Work instruction:
Please retype every record exactly as it appears, omitting the pictures.

The input:
==========

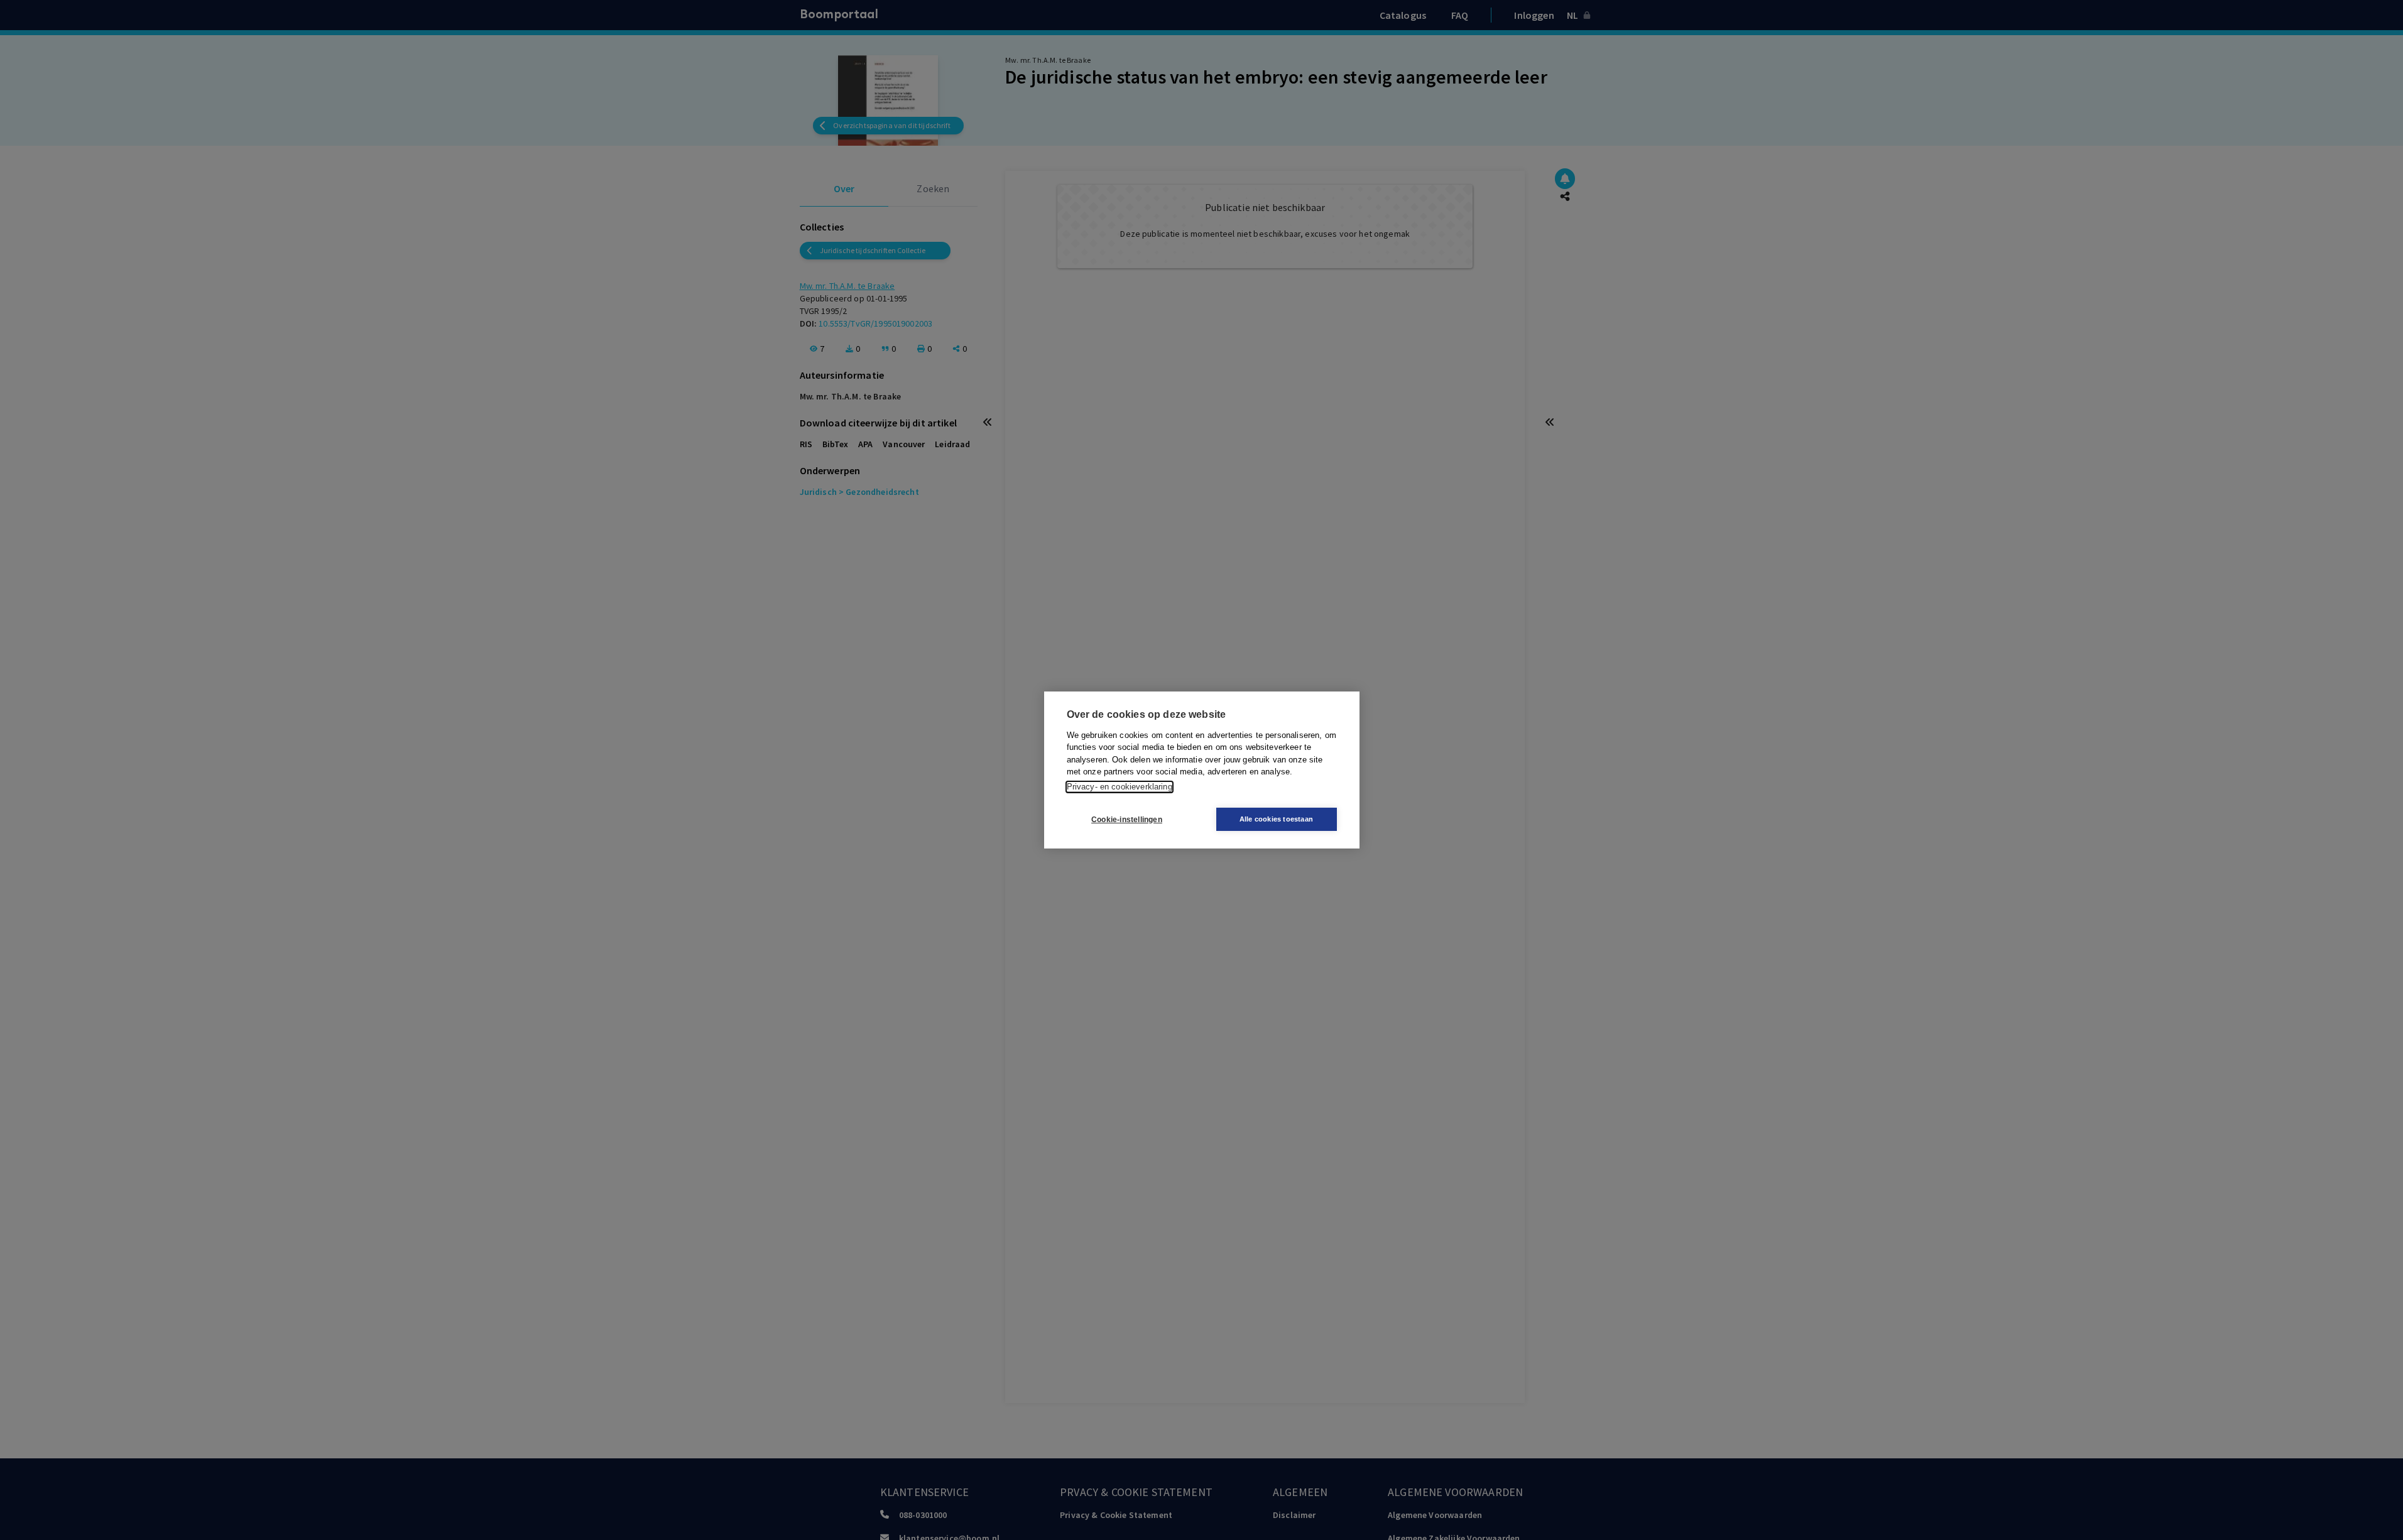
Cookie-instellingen (1126, 819)
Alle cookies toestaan (1276, 819)
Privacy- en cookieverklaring (1119, 786)
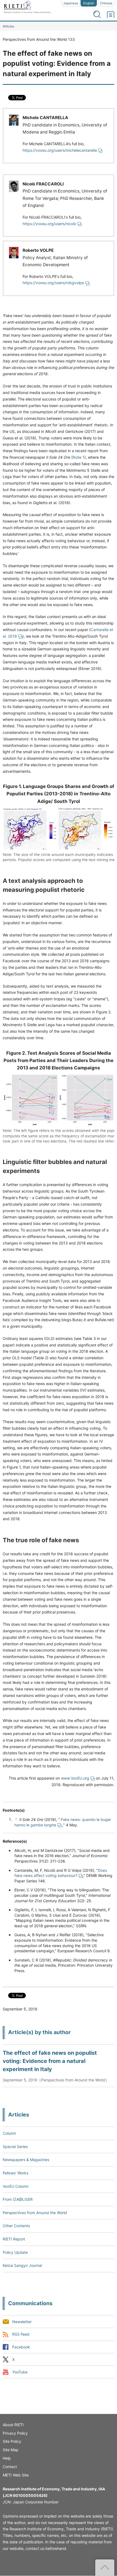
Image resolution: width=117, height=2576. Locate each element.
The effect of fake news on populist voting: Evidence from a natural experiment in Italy (50, 2061)
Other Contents (16, 2225)
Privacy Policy (15, 2433)
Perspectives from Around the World (35, 2212)
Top (104, 2567)
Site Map (11, 2449)
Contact (10, 2466)
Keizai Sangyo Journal (22, 2265)
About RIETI (13, 2424)
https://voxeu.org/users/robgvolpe (53, 282)
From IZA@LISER (18, 2199)
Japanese (70, 3)
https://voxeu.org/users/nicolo (49, 223)
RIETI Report (14, 2239)
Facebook (21, 2347)
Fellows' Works (15, 2173)
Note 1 (78, 457)
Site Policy (12, 2441)
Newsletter (22, 2322)
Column (9, 2133)
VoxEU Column (16, 2186)
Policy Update (15, 2252)
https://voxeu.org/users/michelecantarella (60, 150)
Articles (8, 26)
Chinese (106, 3)
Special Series (15, 2146)
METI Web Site (16, 2475)
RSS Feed (20, 2334)
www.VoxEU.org (75, 1778)
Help (7, 2458)
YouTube (19, 2372)
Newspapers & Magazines (26, 2159)
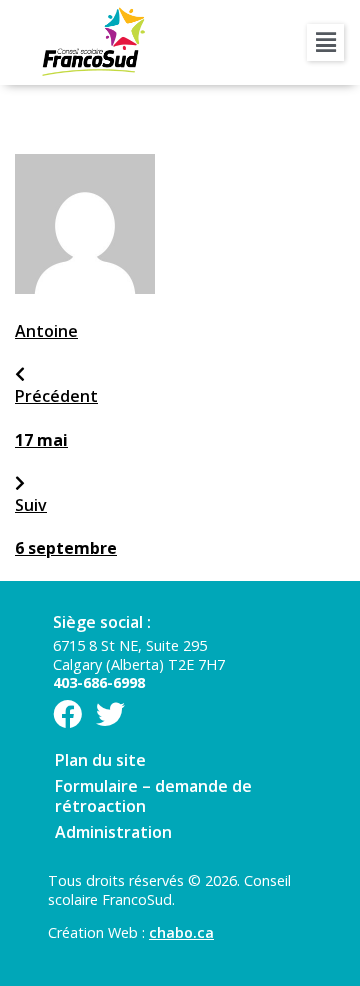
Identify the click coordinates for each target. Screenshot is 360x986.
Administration (113, 832)
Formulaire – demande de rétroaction (153, 796)
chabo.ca (181, 932)
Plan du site (100, 760)
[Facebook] (67, 714)
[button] (325, 42)
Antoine (46, 331)
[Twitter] (110, 714)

==========

Your response:
Cookie-instellingen (1126, 819)
Alle cookies toestaan (1276, 819)
Privacy- en cookieverklaring (1119, 786)
Image resolution: width=117, height=2576. Locate each element.
The effect of fake news on populist voting: Evidence from a natural experiment in Italy (50, 2061)
Other Contents (16, 2225)
Privacy Policy (15, 2433)
Perspectives from Around the World (35, 2212)
Top (104, 2567)
Site Map (11, 2449)
Contact (10, 2466)
Keizai Sangyo Journal (22, 2265)
About RIETI (13, 2424)
https://voxeu.org/users/robgvolpe (53, 282)
From IZA@LISER (18, 2199)
Japanese (70, 3)
https://voxeu.org/users/nicolo (49, 223)
RIETI Report (14, 2239)
Facebook (21, 2347)
Fellows' Works (15, 2173)
Note 1 (78, 457)
Site Policy (12, 2441)
Newsletter (22, 2322)
Column (9, 2133)
VoxEU Column (16, 2186)
Policy Update (15, 2252)
https://voxeu.org/users/michelecantarella (60, 150)
Articles (8, 26)
Chinese (106, 3)
Special Series (15, 2146)
METI Web Site (16, 2475)
RSS Feed (20, 2334)
www.VoxEU.org (75, 1778)
Help (7, 2458)
YouTube (19, 2372)
Newspapers & Magazines (26, 2159)
Identify the click coordinates for each target. Screenshot is 360x986.
Administration (113, 832)
Formulaire – demande de rétroaction (153, 796)
chabo.ca (181, 932)
Plan du site (100, 760)
[Facebook] (67, 714)
[button] (325, 42)
Antoine (46, 331)
[Twitter] (110, 714)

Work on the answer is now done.